Celebrating with a group at a restaurant can be very difficult. Aside from just coordinating the simultaneous location of more than a dozen individuals, there are a million things to think about when choosing a venue: Is the vibe right? Will it be willing to split checks? Is there something on the menu to please all levels of pickiness among eaters? Will we annoy other patrons if we're too loud? After a recent event at Cuoco, the other attendees and I came away with the all the answers while sitting back, relaxing, and enjoying oversized shot glasses full of Limoncello. The set up and skills for catering to a big group were over-the-top impeccable at Tom Douglas's South Lake Union Italian eatery.
The tiny treasure found on the bread plate is rosemary lardo, a potent, fatty dollop. It is meat in cream form, boasting porky pride under the pretense of a butter-like spread. While the bread service costs $3, the waiter was generous with the size of the portions, increasing them when he refilled, for free, as our group grew. These actions earned Cuoco superlative praise as it continually stepped up, even when we were not the easiest of diners. It took a twenty-minute trickle for us to arrive, and that was with a few last minute cancellations. Each new arrival had drinks brought promptly. The server ensured that enough of the bread plates were purchased to go around. By the time we ordered, I was already impressed.
In each group, though, there is a fish that must swim against the tide, and ours was a sick friend. Our server met her custom pasta request with less judgment than most waitresses pass on a diet Coke refill, almost with pride. I watched in awe as the friend recited a near-recipe to the server, and with pleasure as she dug in happily. Much of the rest of the group favored the lasagna; which came stacked like a college student's notes spilling from a folder and bathed in a vibrant sauce. The more adventurous among us found our fun (and food worth bringing friends in for) in lamb ravioli with Padrón peppers, or the house specialty, agnolotti di plin. This pasta stuffed with rabbit, pork, and veal is easily recognizable to longtime fans of older sibling restaurant Palace Kitchen.

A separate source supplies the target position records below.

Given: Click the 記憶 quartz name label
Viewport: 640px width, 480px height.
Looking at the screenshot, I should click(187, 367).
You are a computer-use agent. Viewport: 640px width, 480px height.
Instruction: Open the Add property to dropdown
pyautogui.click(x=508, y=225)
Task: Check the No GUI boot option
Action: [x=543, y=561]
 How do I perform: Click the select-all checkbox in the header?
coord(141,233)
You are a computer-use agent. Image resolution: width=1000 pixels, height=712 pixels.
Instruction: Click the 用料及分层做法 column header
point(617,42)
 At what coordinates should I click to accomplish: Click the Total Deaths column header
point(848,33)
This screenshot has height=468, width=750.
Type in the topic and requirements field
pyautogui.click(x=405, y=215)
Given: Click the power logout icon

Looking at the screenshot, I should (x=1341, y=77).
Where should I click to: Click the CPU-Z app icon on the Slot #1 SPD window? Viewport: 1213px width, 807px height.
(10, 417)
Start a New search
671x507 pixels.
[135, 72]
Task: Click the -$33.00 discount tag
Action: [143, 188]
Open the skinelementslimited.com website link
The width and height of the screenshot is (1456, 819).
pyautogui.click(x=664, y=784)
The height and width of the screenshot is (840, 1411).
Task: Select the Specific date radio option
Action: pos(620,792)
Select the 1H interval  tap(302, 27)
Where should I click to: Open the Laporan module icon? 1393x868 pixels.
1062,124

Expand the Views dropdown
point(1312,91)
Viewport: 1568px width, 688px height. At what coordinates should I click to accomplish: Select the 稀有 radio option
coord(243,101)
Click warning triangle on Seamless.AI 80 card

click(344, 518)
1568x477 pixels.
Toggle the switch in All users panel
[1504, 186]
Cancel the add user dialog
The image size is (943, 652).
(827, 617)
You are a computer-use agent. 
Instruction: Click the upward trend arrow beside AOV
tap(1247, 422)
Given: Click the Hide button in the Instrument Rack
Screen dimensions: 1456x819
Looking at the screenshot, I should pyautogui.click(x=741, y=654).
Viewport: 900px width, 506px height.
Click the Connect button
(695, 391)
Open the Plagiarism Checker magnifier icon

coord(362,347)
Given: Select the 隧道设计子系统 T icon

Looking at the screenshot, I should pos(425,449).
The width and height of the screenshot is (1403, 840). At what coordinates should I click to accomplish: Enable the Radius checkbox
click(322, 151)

There is a place for chef-driven restaurants that pall at substitutions, but it is not a home for group dinners. Cuoco's ability to cater to all kinds of eaters while maintaining service standards that please the group sets it apart. The crowning moment came at the end of the meal, when not only was each check split out accurately, we also received an extra, combined check with some of the shared items. Paying for a group of a dozen diners has never been easier, leaving us all the more time to celebrate over a charmingly crisp seasonal crostada.